**LISTED ENTRIES**
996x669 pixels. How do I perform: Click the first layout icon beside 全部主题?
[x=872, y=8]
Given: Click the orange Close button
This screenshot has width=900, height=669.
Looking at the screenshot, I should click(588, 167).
==
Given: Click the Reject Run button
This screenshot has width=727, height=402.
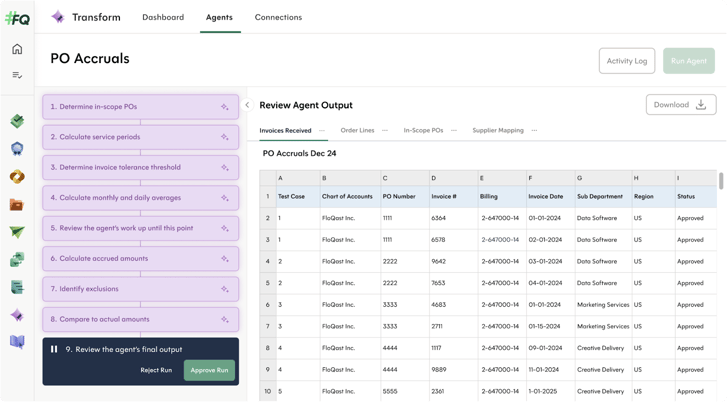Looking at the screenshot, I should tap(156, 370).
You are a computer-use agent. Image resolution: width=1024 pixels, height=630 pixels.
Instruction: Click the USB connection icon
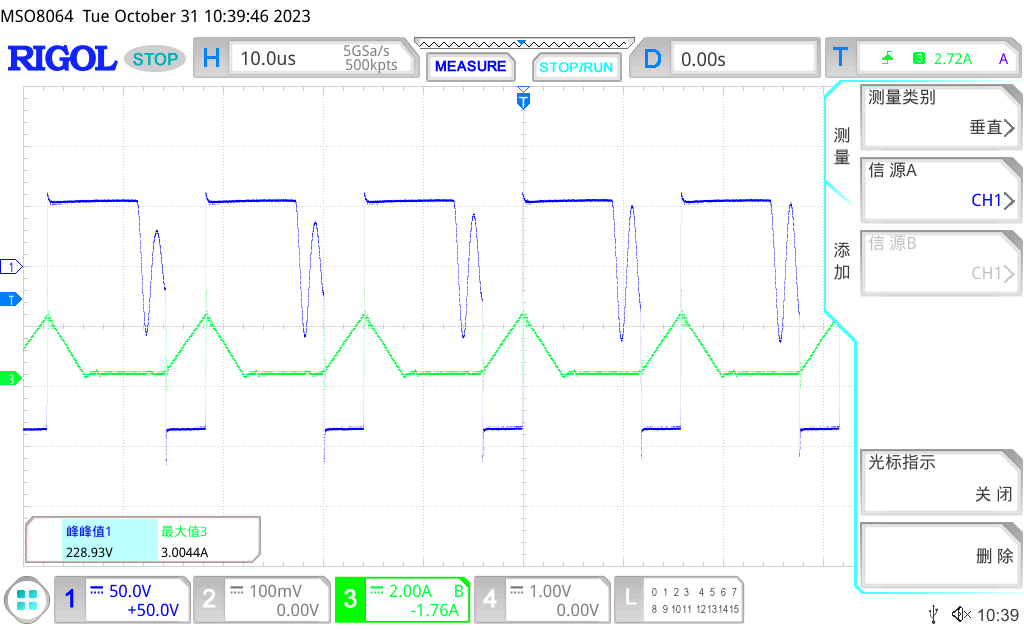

**WHAT YOU NEED TO DO**
In the lines above, find the word "Given" and copy every line it occurs in.

**WRITTEN SOLUTION**
Given: Click the orange Close button
Given: Click the Reject Run button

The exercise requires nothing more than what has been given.